Now, comparing the matrix multiplication to the activation function, which requires only \(O(N) = 1000\) element-wise nonlinearities for \(N = 1000\) outputs, we can see the linear transformations dominating the activations computationally.

These large matrix multiplications impact hardware choices, inference latency, and power constraints for real-world neural network applications. For example, a typical DNN layer may require 500,000 multiply-accumulates vs. only 1000 nonlinear activations, demonstrating a 500x increase in mathematical operations.

When training neural networks, we typically use mini-batch gradient descent, operating on small batches of data simultaneously. Considering a batch size of \(B\) training examples, the input to the matrix multiplication becomes a \(M \times B\) matrix, while the output is an \(N \times B\) matrix.

#### Mini-batch

In training neural networks, we need to repeatedly estimate the gradient of the loss function with respect to the network parameters (i.e., weights, and biases). This gradient indicates which direction the parameters should be updated in to minimize the loss.

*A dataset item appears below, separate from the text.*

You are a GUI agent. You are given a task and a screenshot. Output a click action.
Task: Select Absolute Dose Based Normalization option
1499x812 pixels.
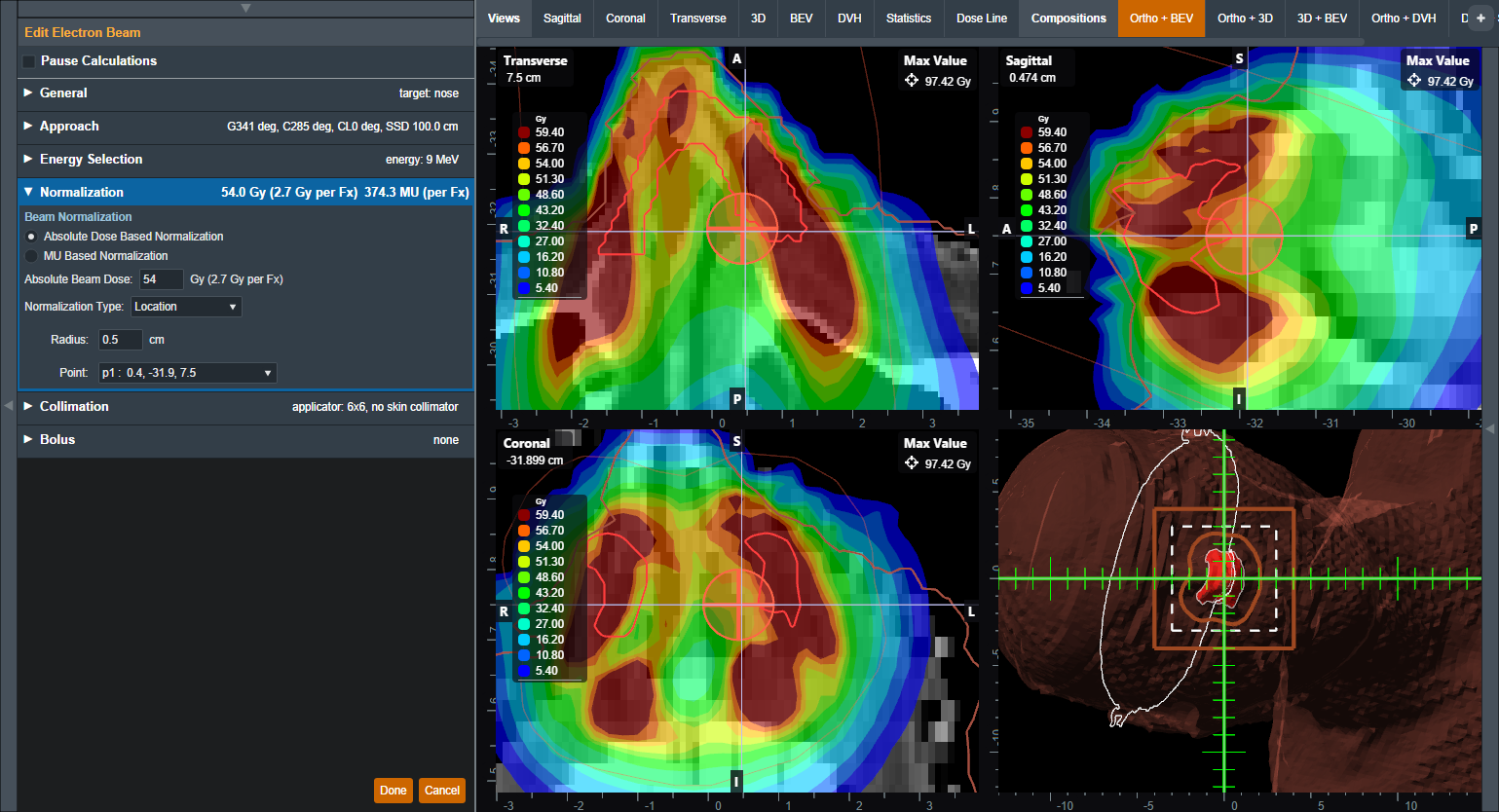coord(31,237)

As introduced previously, we perform updates over a batch of data points every update, also known as stochastic gradient descent or mini-batch gradient descent.

The most straightforward approach is to estimate the gradient based on a single training example, compute the parameter update, lather, rinse, and repeat for the next example. However, this involves very small and frequent parameter updates that can be computationally inefficient and may need to be more accurate in terms of convergence due to the stochasticity of using just a single data point for a model update.

Instead, mini-batch gradient descent balances convergence stability and computational efficiency. Rather than computing the gradient on single examples, we estimate the gradient based on small “mini-batches” of data—usually between 8 and 256 examples in practice.

This provides a noisy but consistent gradient estimate that leads to more stable convergence. Additionally, the parameter update must only be performed once per mini-batch rather than once per example, reducing computational overhead.

By tuning the mini-batch size, we can control the tradeoff between the smoothness of the estimate (larger batches are generally better) and the frequency of updates (smaller batches allow more frequent updates). Mini-batch sizes are usually powers of 2, so they can efficiently leverage parallelism across GPU cores.

So, the total computation performs an \(N \times M\) by \(M \times B\) matrix multiplication, yielding \(O(N \cdot M \cdot B)\) floating point operations. As a numerical example, \(N=1000\) hidden units, \(M=500\) input units, and a batch size \(B=64\) equates to 1000 x 500 x 64 = 32 million multiply-accumulates per training iteration!

In contrast, the activation functions are applied element-wise to the \(N \times B\) output matrix, requiring only \(O(N \cdot B)\) computations. For \(N=1000\) and \(B=64\), that is just 64,000 nonlinearities - 500X less work than the matrix multiplication.

As we increase the batch size to fully leverage parallel hardware like GPUs, the discrepancy between matrix multiplication and activation function cost grows even larger. This reveals how optimizing the linear algebra operations offers tremendous efficiency gains.

Therefore, matrix multiplication is central in analyzing where and how neural networks spend computation. For example, matrix multiplications often account for over 90% of inference latency and training time in common convolutional and recurrent neural networks.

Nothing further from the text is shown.